» **TASK BRIEF**: Please repeat the records word for word, from the line that contains "has height=900, width=1440." through the line that contains "titulo-value: Publicação: 1000548-94.2024.8.21.0005 is", and leave the pictures out.

(EXERCISE MATERIALS)

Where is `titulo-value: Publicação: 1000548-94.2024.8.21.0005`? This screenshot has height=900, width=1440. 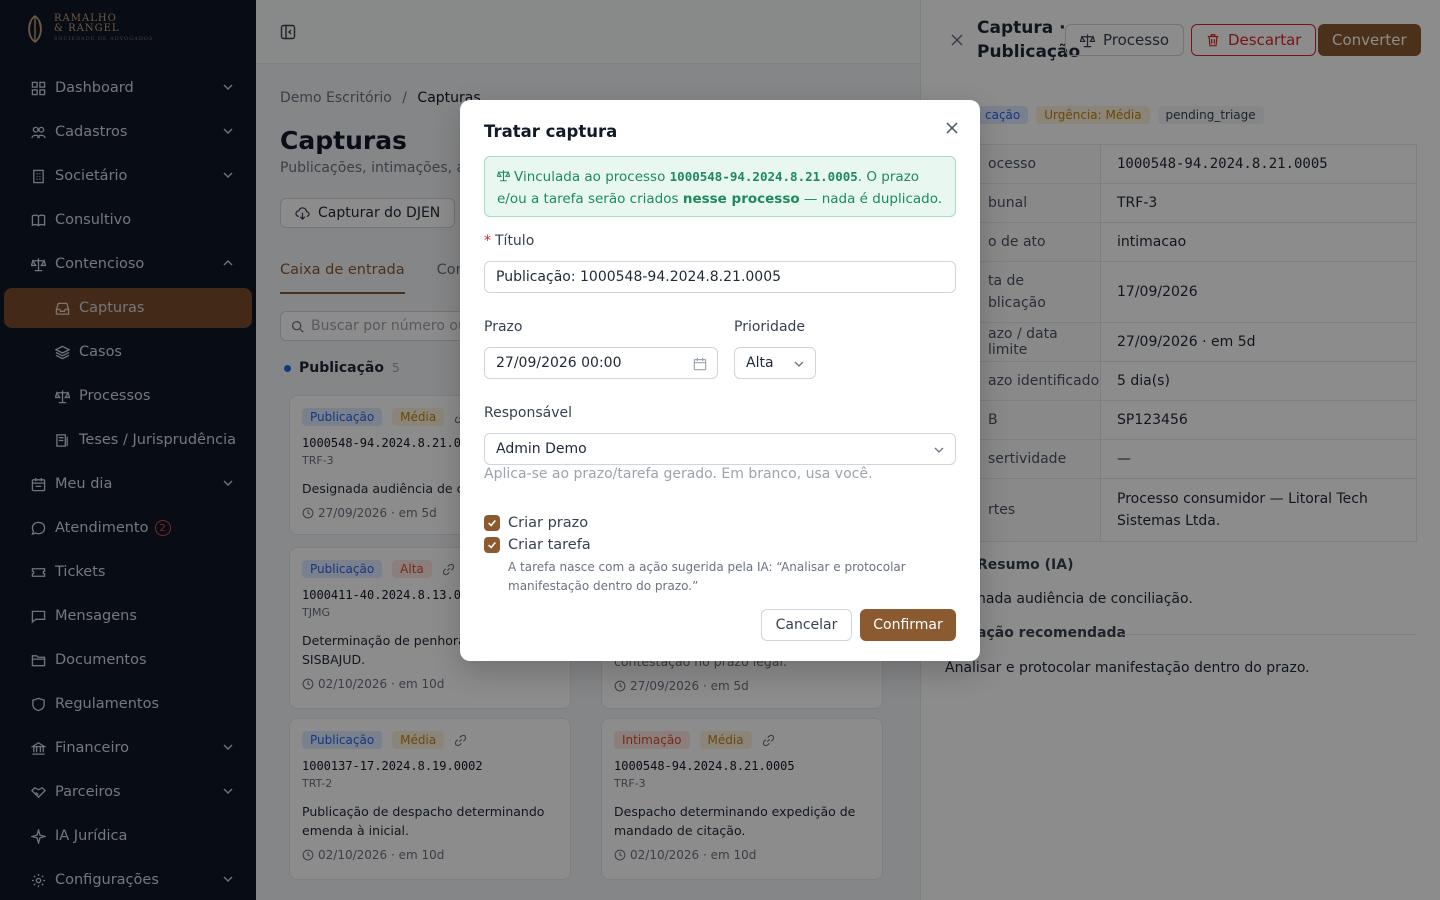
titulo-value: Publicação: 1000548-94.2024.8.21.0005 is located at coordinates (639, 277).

(End EXERCISE MATERIALS)
(EXERCISE MATERIALS)

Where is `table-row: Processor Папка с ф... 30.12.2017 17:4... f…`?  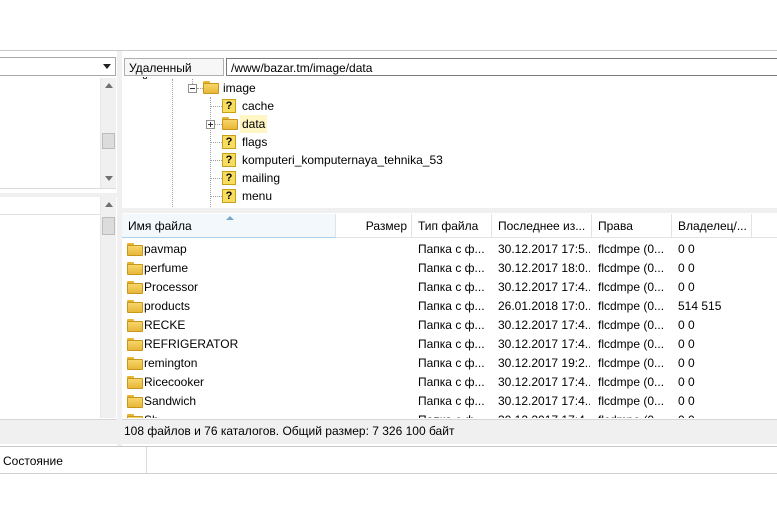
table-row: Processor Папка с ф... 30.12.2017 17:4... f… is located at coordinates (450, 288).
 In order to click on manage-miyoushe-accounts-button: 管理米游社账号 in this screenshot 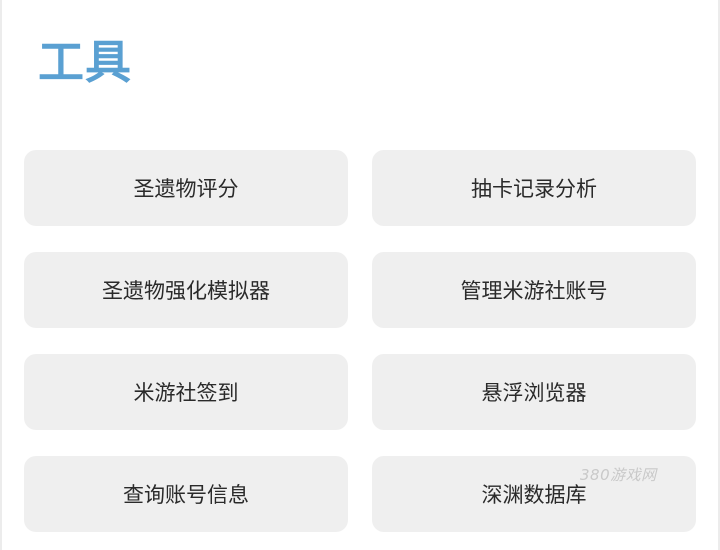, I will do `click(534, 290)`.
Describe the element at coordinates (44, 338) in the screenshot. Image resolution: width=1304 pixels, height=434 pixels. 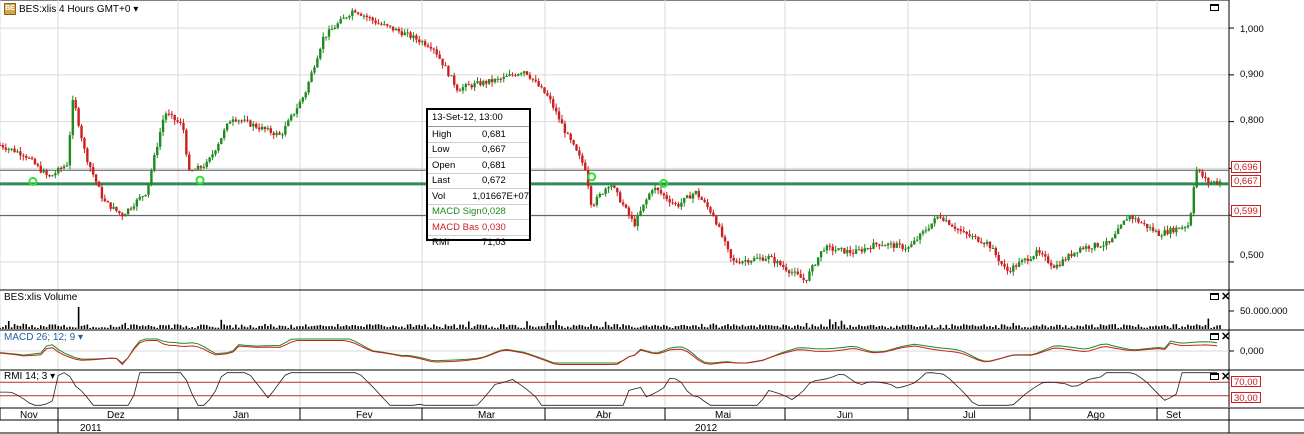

(End EXERCISE MATERIALS)
(EXERCISE MATERIALS)

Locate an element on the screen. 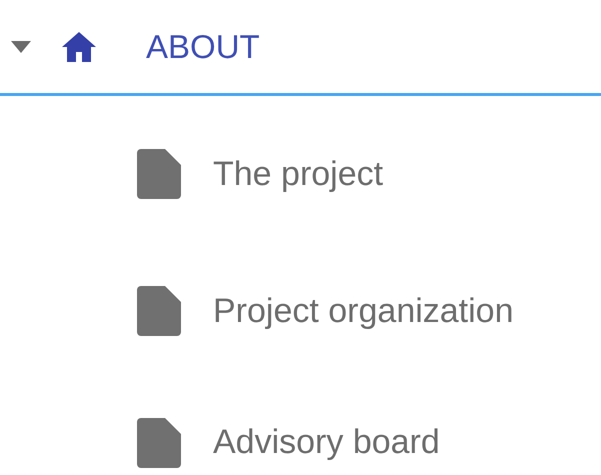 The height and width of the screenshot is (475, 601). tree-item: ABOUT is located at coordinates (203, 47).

(End EXERCISE MATERIALS)

» **ANSWER TO THIS EXERCISE**:
Where is `titulo-value: Publicação: 1000548-94.2024.8.21.0005`? This screenshot has height=900, width=1440. 
titulo-value: Publicação: 1000548-94.2024.8.21.0005 is located at coordinates (639, 277).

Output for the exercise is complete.